La semana pasada hice una llamada telefónica a un hermano jubilado. Él ha servido como presidente de misión y actualmente él y su esposa prestan servicio como misioneros. Le pregunté si estaría dispuesto a ir a presidir un templo nuevo. Le embargó la emoción; no pudo contener las lágrimas ni articular palabra. Él y su esposa dejarán a sus hijos y nietos por un largo período de tiempo para servir al Señor en otro llamamiento. ¿Extrañarán a sus nietos? Claro que sí, pero irán y servirán fielmente.

Cuán agradecido estoy por la devoción y la lealtad de los miembros de la Iglesia de toda la tierra quienes responden a todo llamamiento, sin importar los inconvenientes ni las comodidades de las que se tengan que privar.

Pero de todas las cosas por las que me siento agradecido, lo que más agradezco esta mañana de Pascua es el don de mi Señor y mi Redentor. Es el día de Pascua, tiempo en que, junto con todo el mundo cristiano, conmemoramos la resurrección de Jesucristo.

Esto no fue una cosa común y corriente; fue el acontecimiento más grandioso en la historia de la humanidad, y no vacilo en afirmarlo.

“Si el hombre muriere, ¿volverá a vivir?”, preguntó Job (Job 14:14).
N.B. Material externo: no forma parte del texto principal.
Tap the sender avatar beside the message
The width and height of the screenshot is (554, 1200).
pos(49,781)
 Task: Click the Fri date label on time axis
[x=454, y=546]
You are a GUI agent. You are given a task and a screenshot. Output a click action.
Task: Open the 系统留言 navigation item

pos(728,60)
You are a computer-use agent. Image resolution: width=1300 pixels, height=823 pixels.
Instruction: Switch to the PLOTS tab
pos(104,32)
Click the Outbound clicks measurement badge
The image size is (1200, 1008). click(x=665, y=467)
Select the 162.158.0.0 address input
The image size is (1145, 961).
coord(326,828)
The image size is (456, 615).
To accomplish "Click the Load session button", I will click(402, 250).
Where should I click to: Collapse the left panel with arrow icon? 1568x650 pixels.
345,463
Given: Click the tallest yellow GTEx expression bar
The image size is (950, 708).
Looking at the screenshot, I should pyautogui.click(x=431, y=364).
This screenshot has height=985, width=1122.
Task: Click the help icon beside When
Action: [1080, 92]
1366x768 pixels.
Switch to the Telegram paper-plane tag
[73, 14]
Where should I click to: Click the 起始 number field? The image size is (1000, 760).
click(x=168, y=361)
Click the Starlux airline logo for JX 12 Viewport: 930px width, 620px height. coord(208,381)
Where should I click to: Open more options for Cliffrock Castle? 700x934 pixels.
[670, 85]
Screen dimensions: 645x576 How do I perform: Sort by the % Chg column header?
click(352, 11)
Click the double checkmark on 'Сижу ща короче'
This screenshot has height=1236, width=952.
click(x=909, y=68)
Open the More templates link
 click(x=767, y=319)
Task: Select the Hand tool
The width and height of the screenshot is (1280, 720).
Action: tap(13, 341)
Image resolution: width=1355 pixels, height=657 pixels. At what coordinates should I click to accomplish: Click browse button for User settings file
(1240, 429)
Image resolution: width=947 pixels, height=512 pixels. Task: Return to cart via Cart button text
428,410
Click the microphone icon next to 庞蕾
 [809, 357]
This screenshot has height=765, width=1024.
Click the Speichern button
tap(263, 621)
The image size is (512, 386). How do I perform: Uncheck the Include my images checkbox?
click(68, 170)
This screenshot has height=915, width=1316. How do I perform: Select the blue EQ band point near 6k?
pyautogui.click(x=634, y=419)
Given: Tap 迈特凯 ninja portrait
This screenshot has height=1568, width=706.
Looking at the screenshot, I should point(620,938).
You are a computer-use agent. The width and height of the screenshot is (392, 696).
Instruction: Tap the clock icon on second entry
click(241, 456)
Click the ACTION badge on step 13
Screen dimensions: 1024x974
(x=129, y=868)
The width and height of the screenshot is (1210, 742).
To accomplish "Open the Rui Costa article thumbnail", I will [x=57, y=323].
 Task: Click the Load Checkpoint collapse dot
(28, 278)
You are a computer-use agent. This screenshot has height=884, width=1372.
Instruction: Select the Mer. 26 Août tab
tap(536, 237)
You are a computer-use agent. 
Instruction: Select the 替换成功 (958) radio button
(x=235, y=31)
Ninguna pregunta es más importante que esa.

Aquellos de nosotros que vivimos rodeados de comodidades y seguridad raras veces nos ponemos a pensar en la muerte; nuestras mentes están absortas en otras cosas. Sin embargo, no hay nada que sea más seguro, nada que sea más universal, nada que sea más definitivo que el término de la vida terrenal. Nadie se puede escapar de ella, nadie.

He estado ante la tumba de Napoleón en París, ante la tumba de Lenin en Moscú, y ante los lugares donde están sepultados muchos otros líderes ilustres de la tierra. En una época estuvieron al mando de ejércitos, gobernaron con poder casi omnipotente, e incluso sus propias palabras provocaban terror en el corazón de la gente. Con reverencia he caminado por algunos de los famosos cementerios del mundo. He meditado tranquila y detenidamente al encontrarme en el cementerio militar de Manila, en las Filipinas, en donde están sepultados cerca de 17.000 norteamericanos que dieron sus vidas durante la Segunda Guerra Mundial, y donde se recuerda a otros 35.000 que murieron en las terribles batallas del Pacífico, y cuyos restos jamás se encontraron. He caminado con reverencia por el cementerio británico de las afueras de Rangún, Birmania, y he reparado en el nombre de cientos de jóvenes provenientes de aldeas, pueblos y grandes ciudades de las Islas Británicas y que dieron su vida en aquellos lugares calurosos y distantes. He caminado por los antiguos cementerios de Asia y de Europa y de otros lugares, y he reflexionado en la vida de aquellos que una vez fueron animados y felices, que fueron creativos y distinguidos, que contribuyeron mucho al mundo en el que vivieron. Todos ellos han pasado al olvido de la tumba. Todos los que han vivido sobre la tierra antes que nosotros ya se han ido; han dejado todo atrás al traspasar el umbral de la muerte silenciosa. Nadie se ha escapado. Todos se han ido a “esa ignorada región cuyos confines no vuelve a traspasar viajero alguno” (Hamlet, acto 3, escena 1). De ese modo lo describió Shakespeare.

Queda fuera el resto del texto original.